🤖 AI Summary
This work addresses the challenging problem of disentangling facial reflectance from unknown illumination in unconstrained videos captured under ordinary conditions. To this end, we propose a deep learning–based inverse rendering prior network that introduces a novel Dataset Latent Modulation (DLM) mechanism. This mechanism effectively integrates heterogeneous data sources by decoupling dataset-specific stylistic biases from the underlying physics of inverse rendering, thereby significantly enhancing model generalization. Trained on OLAT and Light Stage–rendered scan data, our model employs learnable source-aware tokens for conditional modeling.
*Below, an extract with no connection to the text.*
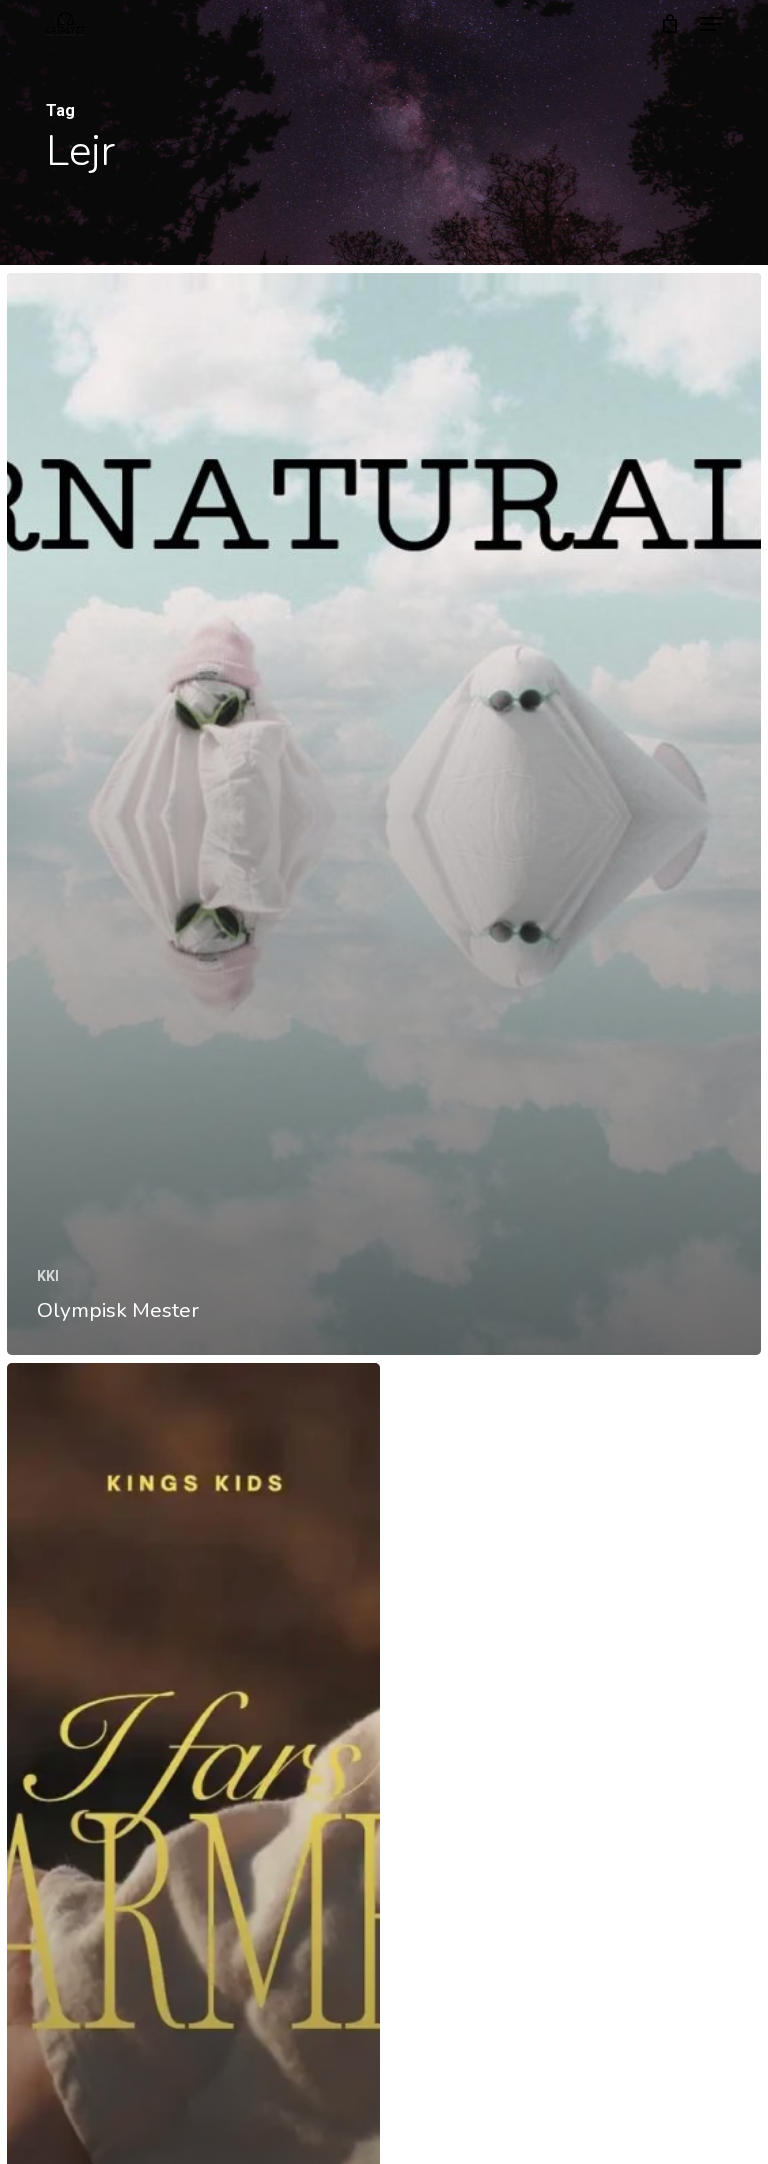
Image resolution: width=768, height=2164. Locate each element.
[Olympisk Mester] (384, 814)
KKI (48, 1276)
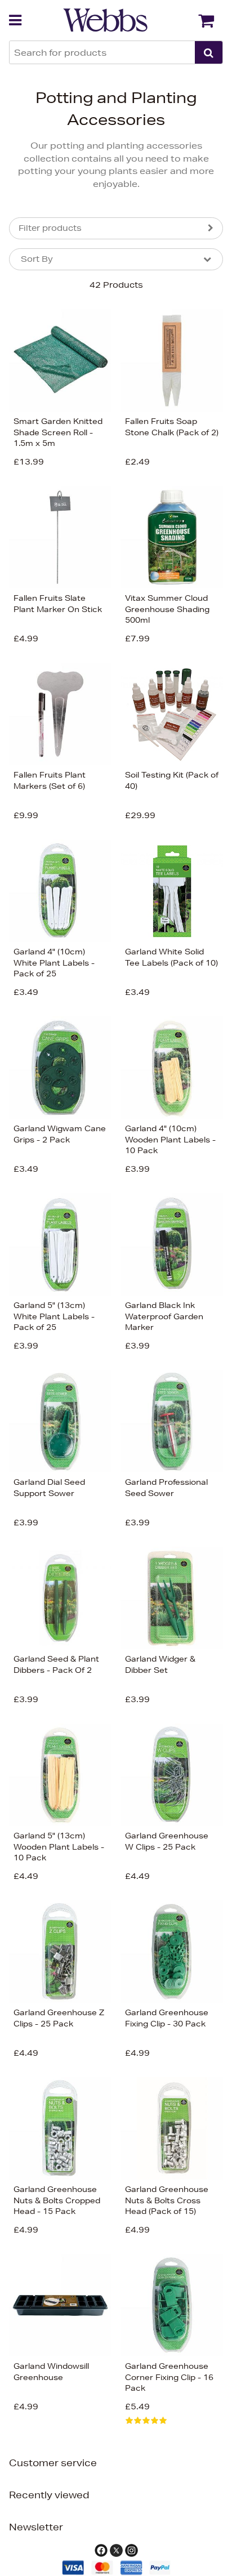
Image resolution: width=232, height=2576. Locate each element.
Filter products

Extensive experiments demonstrate that our approach substantially outperforms existing methods. Additionally, we release NeRSemble-Scan, a high-fidelity 4K relightable facial scan dataset, to advance research in digital human avatars.
📝 Abstract
High-quality facial appearance capture has traditionally required costly studio recording. Recent works consider an in-the-wild smartphone-based setup; however, their model-based inverse rendering paradigm struggles with the complex disentanglement of reflectance from unknown illumination. To bridge this gap, we propose to shift the paradigm into training a powerful delighting network as a prior to constrain the optimization. We leverage the OLAT dataset and the rendered Light Stage scans for training, and propose Dataset Latent Modulation (DLM) to seamlessly integrate these heterogeneous data sources. Specifically, by conditioning the core network on learnable source-aware tokens, we decouple dataset-specific styles from physical delighting principles, enabling the emergence of a delighting prior that outperforms existing proprietary models. This powerful delighting prior enables a simple and automatic appearance capture pipeline that achieves high-quality reflectance estimation from casual video inputs, outperforming prior arts by a large margin. Furthermore, we leverage our appearance capture method to transform the multi-view NeRSemble dataset into NeRSemble-Scan, a large-scale collection of 4K-resolution relightable scans. By open-sourcing our model and the NeRSemble-Scan dataset, we democratize high-end facial capture and provide a new foundation for the research community to build photorealistic digital humans.